Structure builder creates and transforms crystal structures with lattice and site data. Phase analyzer constructs thermodynamic phase diagrams from formation energies. Band processor parses electronic structure outputs from DFT codes. Database connector queries Materials Project for computed materials properties.

How to Use It?

Basic Usage

from pymatgen.core import (
  Structure, Lattice)
from pymatgen.symmetry\
  .analyzer import (
    SpacegroupAnalyzer)

lattice = Lattice.cubic(
  5.43)
si = Structure(
  lattice,
  ['Si', 'Si'],
  [[0, 0, 0],
   [0.25, 0.25, 0.25]])

print(
  f'Formula: '
  f'{si.formula}')
print(
  f'Volume: '
  f'{si.volume:.2f} A^3')
print(
  f'Density: '
  f'{si.density:.3f} '
  f'g/cm^3')

analyzer = (
  SpacegroupAnalyzer(si))
print(
  f'Space group: '
  f'{analyzer'
  f'.get_space_group_symbol()}')
print(
  f'Point group: '
  f'{analyzer'
  f'.get_point_group_symbol()}')

struct = Structure\
  .from_file(
    'POSCAR')
struct.to(
  filename='out.cif')

Real-World Examples

from pymatgen.ext.matproj\
  import MPRester
from pymatgen.analysis\
  .phase_diagram import (
    PhaseDiagram,
    PDPlotter)

class MaterialsScreener:
  def __init__(
    self, api_key: str
  ):
    self.mpr = MPRester(
      api_key)

  def get_stable(
    self,
    elements:
      list[str]
  ) -> list[dict]:
    entries = (
      self.mpr
        .get_entries_in_chemsys(
          elements))
    pd = PhaseDiagram(
      entries)
    stable = [
      {'formula': str(
        e.composition
          .reduced_formula),
       'energy':
        pd.get_form_energy_per_atom(
          e)}
      for e in
      pd.stable_entries]
    return sorted(
      stable,
      key=lambda x:
        x['energy'])

  def band_gap(
    self,
    formula: str
  ) -> float:
    results = (
      self.mpr.query(
        criteria={
          'pretty_formula':
            formula},
        properties=[
          'band_gap']))
    if results:
      return results[
        0]['band_gap']
    return -1.0

Advanced Tips

Use the structure matcher to compare crystal structures accounting for lattice distortions and site permutations when screening for duplicates. Build phase diagrams incrementally by adding computed entries to identify which compositions are thermodynamically stable. Cache Materials Project query results locally since repeated API calls for the same data consume quota unnecessarily.

When to Use It?

Use Cases

Screen a chemical system for thermodynamically stable phases by constructing phase diagrams from computed formation energies. Query the Materials Project database for band gaps and formation energies across hundreds of compounds for a screening study. Convert crystal structures between CIF, POSCAR, and other file formats for different simulation codes.

Related Topics

Pymatgen, materials science, crystal structures, phase diagrams, Materials Project, DFT, and computational chemistry.

Important Notes

Requirements

Pymatgen Python package with its scientific computing dependencies. Materials Project API key for database queries and property retrieval. NumPy and matplotlib for numerical operations and structure visualization.

Usage Recommendations

Do: validate crystal structures after transformations by checking bond lengths and coordination numbers. Use the symmetry analyzer to reduce redundant atomic sites before expensive calculations. Cache Materials Project queries locally to reduce API usage.
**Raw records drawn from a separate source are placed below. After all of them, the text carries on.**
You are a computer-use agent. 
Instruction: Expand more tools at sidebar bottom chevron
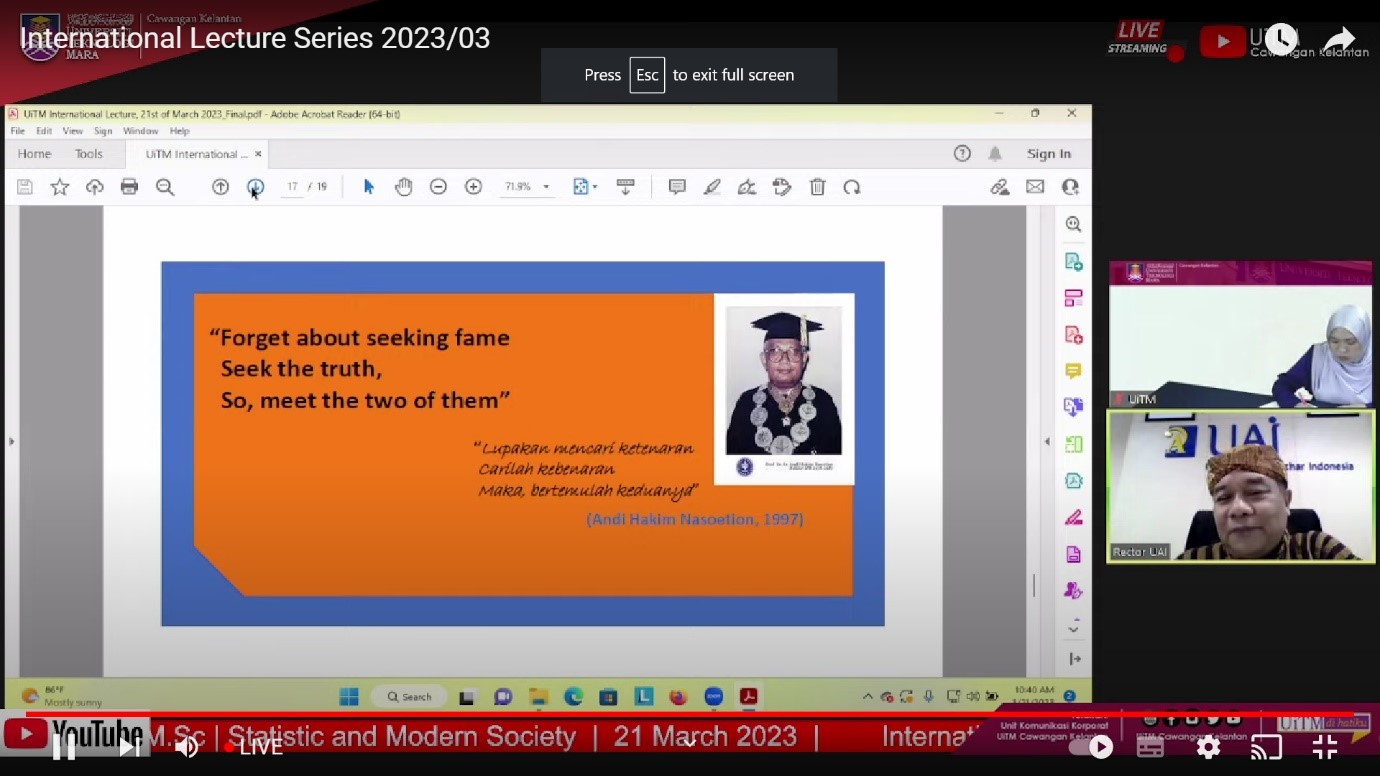1073,626
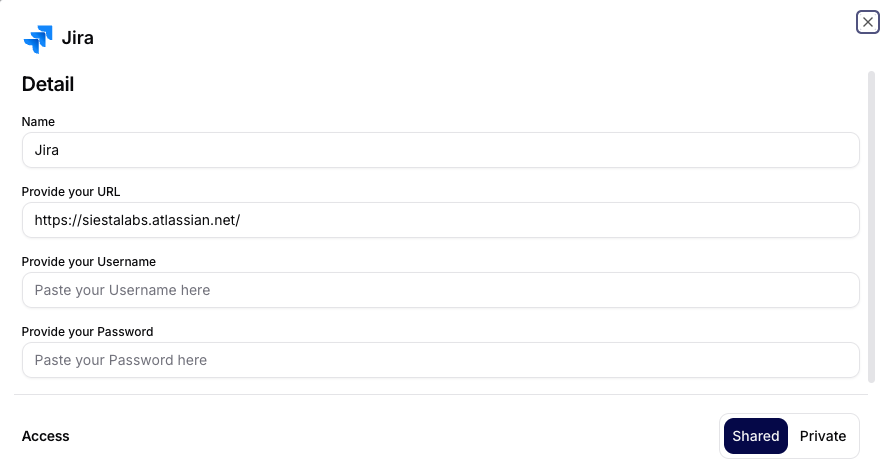Click the Jira logo icon
Image resolution: width=887 pixels, height=472 pixels.
(x=37, y=39)
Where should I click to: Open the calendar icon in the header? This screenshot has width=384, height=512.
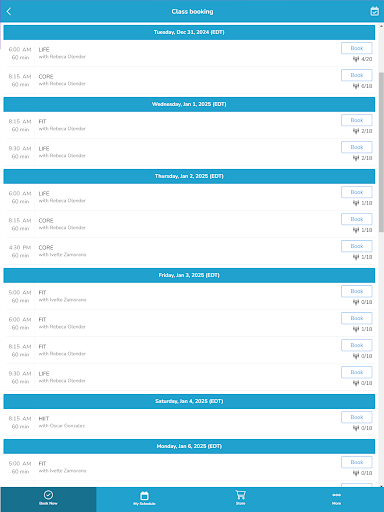(374, 11)
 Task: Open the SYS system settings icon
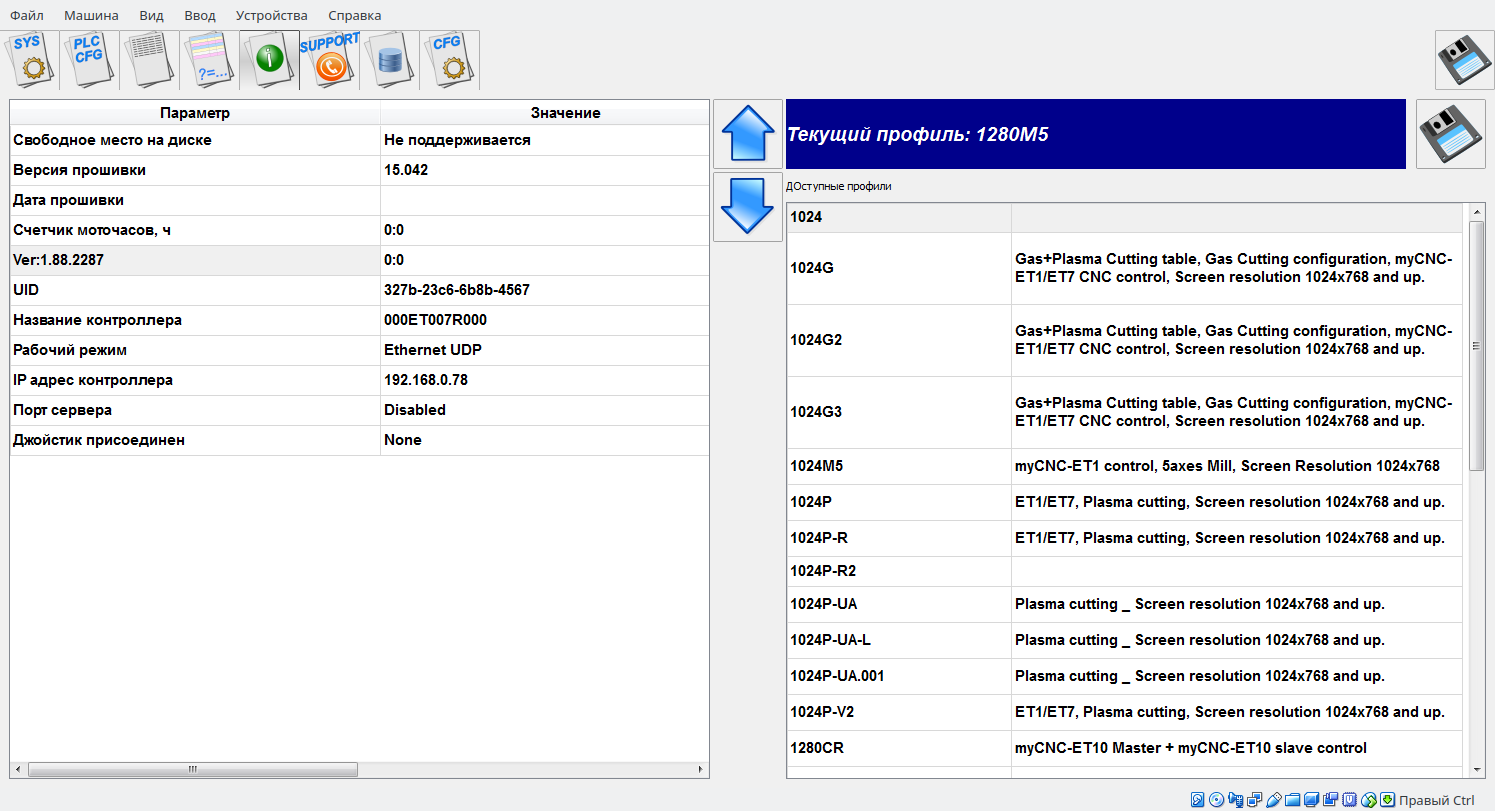[29, 60]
Don't: modify structure objects in place without copying since operations mutate the original. Trust database formation energies without checking the calculation methodology and convergence settings. Compare structures from different databases without accounting for different computational parameters.

Limitations

Materials Project API access has rate limits and query quotas that restrict bulk data retrieval. Phase diagram accuracy depends on the completeness of formation energy data for all competing phases. Some crystal structure transformations may produce physically unrealistic geometries requiring validation.